**YOUR INSTRUCTIONS**
Output the records below exactly as they are, from the line with "The width and height of the screenshot is (1456, 816)." up to and including the line with "Action: click(x=111, y=266)", and nothing else.

**RECORDS PROVIDED**
__________________________________________________
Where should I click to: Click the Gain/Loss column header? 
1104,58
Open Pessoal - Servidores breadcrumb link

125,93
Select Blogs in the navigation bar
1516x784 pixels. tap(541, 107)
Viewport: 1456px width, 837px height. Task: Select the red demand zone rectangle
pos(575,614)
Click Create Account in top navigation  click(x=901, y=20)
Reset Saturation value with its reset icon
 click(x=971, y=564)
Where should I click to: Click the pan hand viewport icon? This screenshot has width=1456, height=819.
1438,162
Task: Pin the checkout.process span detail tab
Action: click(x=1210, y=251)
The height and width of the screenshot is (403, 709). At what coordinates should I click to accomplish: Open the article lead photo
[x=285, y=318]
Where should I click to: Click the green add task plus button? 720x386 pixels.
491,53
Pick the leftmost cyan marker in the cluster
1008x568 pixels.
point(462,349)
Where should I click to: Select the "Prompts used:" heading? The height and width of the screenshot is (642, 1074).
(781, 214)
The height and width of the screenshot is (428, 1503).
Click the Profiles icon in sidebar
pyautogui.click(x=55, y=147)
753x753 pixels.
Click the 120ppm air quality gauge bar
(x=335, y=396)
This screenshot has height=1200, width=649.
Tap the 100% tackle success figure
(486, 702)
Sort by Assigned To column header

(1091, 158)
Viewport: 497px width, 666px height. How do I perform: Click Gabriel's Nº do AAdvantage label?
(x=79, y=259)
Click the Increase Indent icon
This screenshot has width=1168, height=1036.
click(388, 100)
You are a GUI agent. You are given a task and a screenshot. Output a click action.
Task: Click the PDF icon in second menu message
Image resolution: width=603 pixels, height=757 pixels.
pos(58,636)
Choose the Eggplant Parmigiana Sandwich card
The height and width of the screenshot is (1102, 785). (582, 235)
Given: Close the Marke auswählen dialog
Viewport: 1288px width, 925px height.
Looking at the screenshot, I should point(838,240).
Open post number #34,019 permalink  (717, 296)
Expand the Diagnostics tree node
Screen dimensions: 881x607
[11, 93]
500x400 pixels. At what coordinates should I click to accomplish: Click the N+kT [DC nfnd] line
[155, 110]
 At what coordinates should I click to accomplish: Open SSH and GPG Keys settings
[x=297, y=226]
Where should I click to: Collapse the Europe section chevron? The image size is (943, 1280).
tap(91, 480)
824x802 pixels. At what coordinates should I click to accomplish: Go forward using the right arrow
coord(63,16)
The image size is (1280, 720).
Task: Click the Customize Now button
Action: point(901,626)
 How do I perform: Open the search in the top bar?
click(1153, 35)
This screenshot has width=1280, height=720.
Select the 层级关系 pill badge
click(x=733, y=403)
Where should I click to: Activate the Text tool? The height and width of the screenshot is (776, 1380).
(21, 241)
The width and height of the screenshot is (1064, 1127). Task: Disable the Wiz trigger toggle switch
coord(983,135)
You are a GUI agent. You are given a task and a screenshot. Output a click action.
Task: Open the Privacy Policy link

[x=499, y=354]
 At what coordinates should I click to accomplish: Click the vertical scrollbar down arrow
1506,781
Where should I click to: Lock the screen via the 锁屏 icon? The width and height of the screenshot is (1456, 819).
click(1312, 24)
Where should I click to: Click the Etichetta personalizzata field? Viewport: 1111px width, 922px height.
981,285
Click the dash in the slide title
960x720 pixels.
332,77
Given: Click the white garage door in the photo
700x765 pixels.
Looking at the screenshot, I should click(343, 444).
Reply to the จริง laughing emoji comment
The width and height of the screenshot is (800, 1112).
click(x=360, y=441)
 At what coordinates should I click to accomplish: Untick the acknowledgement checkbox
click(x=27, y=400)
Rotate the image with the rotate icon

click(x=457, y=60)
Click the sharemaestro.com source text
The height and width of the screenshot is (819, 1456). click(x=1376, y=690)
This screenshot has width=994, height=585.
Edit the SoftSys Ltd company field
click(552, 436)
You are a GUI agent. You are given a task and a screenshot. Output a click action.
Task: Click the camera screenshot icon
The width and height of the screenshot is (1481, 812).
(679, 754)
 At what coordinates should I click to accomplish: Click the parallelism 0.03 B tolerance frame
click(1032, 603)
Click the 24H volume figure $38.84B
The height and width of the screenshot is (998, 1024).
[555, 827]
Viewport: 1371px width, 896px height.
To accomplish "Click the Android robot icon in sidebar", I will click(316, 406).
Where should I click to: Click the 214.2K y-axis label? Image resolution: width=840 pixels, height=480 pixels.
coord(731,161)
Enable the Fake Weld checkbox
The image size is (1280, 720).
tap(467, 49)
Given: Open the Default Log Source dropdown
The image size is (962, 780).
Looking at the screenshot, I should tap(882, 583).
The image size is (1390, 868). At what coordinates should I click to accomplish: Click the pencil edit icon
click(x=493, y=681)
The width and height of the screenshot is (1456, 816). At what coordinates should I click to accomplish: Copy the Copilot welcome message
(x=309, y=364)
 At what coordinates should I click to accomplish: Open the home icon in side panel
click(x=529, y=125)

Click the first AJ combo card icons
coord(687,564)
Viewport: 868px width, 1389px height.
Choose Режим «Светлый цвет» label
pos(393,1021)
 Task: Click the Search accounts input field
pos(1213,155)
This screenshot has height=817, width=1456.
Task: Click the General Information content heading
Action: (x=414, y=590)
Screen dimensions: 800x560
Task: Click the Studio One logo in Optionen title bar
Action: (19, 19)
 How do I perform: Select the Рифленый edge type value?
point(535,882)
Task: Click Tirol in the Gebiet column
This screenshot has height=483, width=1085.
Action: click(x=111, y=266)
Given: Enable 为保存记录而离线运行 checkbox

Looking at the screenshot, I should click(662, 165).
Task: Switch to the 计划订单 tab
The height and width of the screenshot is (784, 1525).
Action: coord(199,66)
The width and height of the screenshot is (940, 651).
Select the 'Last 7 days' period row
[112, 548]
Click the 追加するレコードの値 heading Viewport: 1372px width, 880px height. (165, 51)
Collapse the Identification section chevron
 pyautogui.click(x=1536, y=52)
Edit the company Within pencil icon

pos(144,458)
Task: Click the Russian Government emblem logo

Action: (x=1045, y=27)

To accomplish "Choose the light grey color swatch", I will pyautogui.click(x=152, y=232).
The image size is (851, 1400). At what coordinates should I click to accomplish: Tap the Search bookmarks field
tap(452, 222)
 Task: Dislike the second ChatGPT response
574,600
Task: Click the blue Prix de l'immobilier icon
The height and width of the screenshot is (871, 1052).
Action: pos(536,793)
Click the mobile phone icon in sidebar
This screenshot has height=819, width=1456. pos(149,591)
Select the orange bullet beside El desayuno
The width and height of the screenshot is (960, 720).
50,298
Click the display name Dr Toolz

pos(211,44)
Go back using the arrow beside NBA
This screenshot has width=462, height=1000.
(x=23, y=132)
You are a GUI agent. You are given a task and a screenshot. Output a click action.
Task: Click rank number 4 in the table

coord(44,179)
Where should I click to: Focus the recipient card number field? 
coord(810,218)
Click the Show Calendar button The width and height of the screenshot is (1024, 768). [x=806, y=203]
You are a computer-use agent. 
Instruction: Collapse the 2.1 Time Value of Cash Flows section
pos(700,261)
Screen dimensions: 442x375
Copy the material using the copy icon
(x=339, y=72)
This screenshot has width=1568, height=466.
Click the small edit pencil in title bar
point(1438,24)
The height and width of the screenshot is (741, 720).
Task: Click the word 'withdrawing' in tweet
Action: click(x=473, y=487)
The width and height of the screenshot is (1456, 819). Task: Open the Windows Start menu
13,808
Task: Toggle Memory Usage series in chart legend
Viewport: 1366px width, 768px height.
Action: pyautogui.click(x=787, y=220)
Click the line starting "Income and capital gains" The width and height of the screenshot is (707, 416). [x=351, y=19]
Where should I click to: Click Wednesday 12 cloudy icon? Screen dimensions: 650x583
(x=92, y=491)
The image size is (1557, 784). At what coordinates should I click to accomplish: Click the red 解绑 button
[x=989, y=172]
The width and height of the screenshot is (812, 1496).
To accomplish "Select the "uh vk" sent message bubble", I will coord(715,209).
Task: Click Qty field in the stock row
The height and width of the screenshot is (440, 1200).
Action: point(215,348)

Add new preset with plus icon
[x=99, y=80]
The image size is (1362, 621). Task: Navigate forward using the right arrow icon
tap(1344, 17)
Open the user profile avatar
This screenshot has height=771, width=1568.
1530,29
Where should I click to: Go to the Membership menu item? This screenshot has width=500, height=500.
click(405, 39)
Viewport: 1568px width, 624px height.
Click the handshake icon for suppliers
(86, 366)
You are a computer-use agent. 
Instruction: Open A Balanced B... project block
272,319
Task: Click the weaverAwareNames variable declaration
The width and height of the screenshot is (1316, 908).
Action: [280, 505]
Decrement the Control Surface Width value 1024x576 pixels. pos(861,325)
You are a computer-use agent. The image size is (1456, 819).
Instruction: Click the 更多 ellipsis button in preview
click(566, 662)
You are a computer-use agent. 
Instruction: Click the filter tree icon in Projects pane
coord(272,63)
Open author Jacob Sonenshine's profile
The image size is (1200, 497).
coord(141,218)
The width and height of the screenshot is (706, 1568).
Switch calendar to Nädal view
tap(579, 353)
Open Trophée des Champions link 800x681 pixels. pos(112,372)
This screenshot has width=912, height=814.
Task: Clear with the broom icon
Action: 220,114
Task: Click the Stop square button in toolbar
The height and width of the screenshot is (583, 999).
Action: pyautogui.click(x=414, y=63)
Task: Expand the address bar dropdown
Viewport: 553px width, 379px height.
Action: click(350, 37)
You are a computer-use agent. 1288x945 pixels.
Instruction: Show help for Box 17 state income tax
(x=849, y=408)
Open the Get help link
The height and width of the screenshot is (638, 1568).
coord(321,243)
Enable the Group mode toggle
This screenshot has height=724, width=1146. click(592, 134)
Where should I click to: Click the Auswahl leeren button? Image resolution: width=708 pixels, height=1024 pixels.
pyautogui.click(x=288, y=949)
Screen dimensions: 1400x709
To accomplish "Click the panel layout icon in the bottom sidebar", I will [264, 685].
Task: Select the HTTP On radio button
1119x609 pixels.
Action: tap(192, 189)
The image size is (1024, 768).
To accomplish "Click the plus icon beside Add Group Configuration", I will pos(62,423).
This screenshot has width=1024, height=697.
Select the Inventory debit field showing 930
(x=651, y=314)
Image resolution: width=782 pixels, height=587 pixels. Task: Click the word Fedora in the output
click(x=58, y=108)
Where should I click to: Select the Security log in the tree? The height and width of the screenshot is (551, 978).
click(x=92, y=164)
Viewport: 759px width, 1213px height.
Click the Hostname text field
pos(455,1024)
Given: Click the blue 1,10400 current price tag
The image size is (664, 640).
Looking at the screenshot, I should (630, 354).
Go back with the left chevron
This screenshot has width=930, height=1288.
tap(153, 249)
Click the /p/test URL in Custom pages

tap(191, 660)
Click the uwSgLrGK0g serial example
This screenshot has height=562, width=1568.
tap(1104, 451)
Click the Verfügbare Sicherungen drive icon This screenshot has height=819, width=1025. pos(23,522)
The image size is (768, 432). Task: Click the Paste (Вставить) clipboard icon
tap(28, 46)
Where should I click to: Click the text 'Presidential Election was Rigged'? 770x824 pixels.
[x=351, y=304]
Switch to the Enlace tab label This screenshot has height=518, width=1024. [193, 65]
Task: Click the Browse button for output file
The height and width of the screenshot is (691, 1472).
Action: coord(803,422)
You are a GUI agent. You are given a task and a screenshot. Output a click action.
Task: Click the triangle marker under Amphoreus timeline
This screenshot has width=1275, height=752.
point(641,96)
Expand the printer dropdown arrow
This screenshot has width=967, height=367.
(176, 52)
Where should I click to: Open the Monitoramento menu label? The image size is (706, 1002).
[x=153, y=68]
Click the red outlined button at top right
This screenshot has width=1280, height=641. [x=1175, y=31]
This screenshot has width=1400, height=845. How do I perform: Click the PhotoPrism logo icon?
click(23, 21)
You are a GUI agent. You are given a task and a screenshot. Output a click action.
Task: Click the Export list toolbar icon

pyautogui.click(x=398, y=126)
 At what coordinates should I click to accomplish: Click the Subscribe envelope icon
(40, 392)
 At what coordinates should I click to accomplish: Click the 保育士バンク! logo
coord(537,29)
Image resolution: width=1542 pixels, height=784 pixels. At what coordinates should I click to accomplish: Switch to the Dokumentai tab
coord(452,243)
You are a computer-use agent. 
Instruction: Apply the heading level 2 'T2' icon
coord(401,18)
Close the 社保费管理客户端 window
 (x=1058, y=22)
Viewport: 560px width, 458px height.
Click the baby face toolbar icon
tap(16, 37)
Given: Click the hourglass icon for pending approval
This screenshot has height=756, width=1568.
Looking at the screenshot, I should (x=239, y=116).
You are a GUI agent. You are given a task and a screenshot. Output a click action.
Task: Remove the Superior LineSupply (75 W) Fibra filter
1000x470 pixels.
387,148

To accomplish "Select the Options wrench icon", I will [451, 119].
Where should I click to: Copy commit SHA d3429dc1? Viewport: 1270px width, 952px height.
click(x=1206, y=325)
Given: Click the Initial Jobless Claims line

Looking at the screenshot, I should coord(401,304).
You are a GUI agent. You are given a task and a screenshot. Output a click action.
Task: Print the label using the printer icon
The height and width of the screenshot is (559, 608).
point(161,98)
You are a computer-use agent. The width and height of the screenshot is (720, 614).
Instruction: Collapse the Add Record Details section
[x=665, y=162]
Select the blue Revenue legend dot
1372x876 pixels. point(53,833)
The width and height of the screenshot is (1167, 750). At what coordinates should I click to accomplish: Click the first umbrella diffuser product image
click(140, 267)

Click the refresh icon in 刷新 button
__________________________________________________
**SOLUTION TO THE PROBLEM**
The width and height of the screenshot is (1456, 816). At what coordinates should I click to accomplish: Copy the Copilot welcome message
(x=309, y=364)
 At what coordinates should I click to accomplish: Open the home icon in side panel
click(x=529, y=125)

Click the first AJ combo card icons
coord(687,564)
Viewport: 868px width, 1389px height.
Choose Режим «Светлый цвет» label
pos(393,1021)
 Task: Click the Search accounts input field
pos(1213,155)
This screenshot has height=817, width=1456.
Task: Click the General Information content heading
Action: (x=414, y=590)
Screen dimensions: 800x560
Task: Click the Studio One logo in Optionen title bar
Action: (19, 19)
 How do I perform: Select the Рифленый edge type value?
point(535,882)
Task: Click Tirol in the Gebiet column
This screenshot has height=483, width=1085.
Action: click(x=111, y=266)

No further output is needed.